On Thu, May 9, 2013 at 10:14 PM, Andrei Alexandrescu <SeeWebsiteForEmail@erdani.org> wrote:
On 5/9/13 10:05 PM, Steven Schveighoffer wrote:
On Thu, 09 May 2013 21:47:14 -0400, Andrei Alexandrescu
<SeeWebsiteForEmail@erdani.org> wrote:
On 5/9/13 4:36 PM, Peter Alexander wrote:
I'm not sure about how common it is, but I really don't like the idea of
calls like swap(1, 2) being legal. Seems like a step backward from C++.
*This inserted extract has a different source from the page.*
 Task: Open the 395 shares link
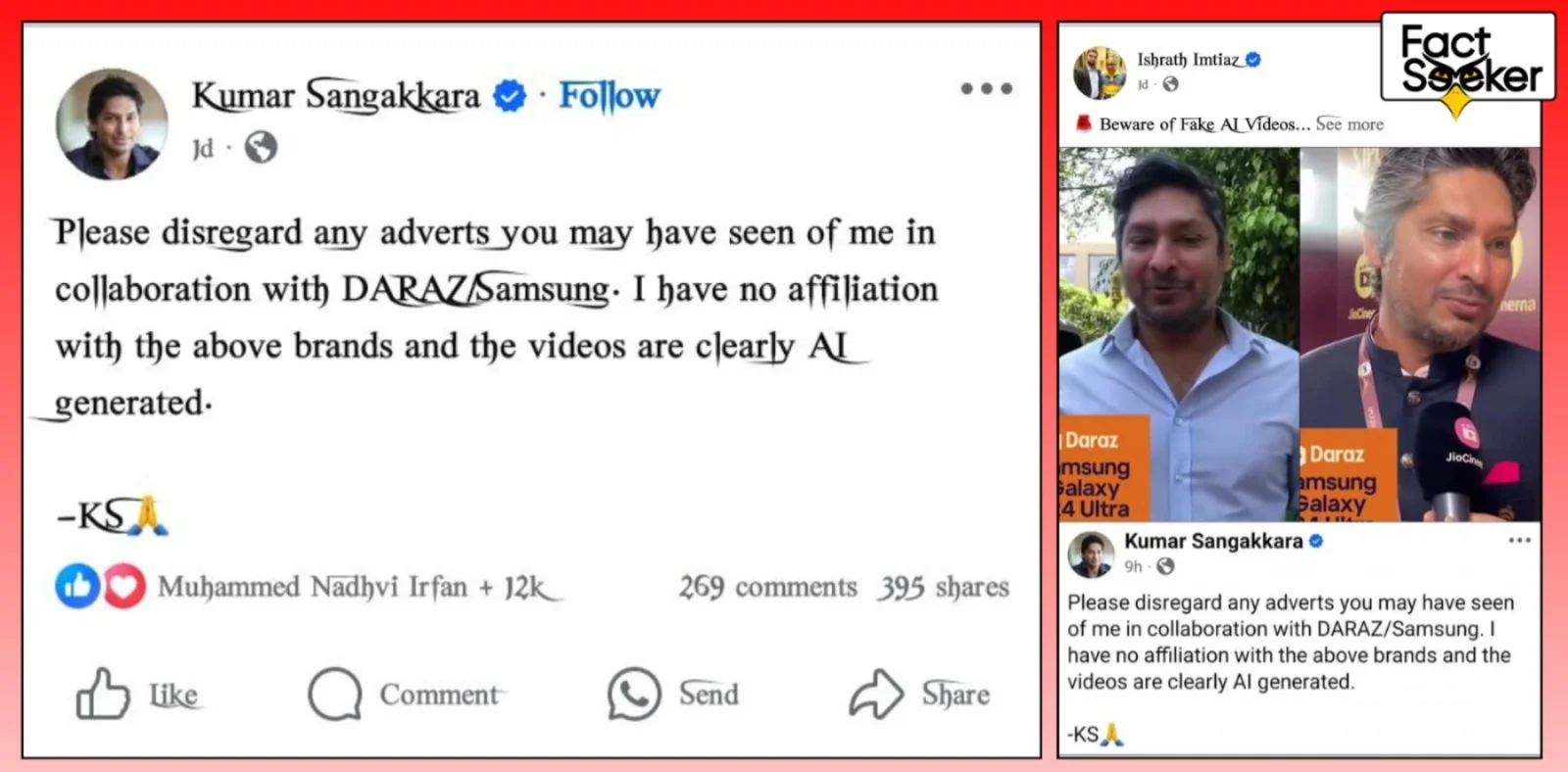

I think if we ever get swap(1, 2) to compile and run we'd effectively
have destroyed the D programming language.
Depends on context.
int swap(int diskNum, int partitionNum);
Someone pointed out that swap could be a function that swaps heap
indexes, and might even take by ref not caring if you want the resulting
value that was swapped.
with(someHeap)
{
swap(1, 2); // swap indexes 1 and 2
}
-Steve
Now that's great trolling!
To clear my name, just in case: I wasn't trolling. I have a use case (in a heap implementation):
void indexSwap(ref int a, ref int b) {
swap(array[a], array[b]);
swap(a, b);
}
It would be great to be able to call indexSwap(index, index*2 + 1) in one line without having to create a named temporary for the second argument, and with having it mutate index to be index*2 + 1. I think auto ref solves it, though a call-site solution (an inline way to create that temporary) seems like it would work too.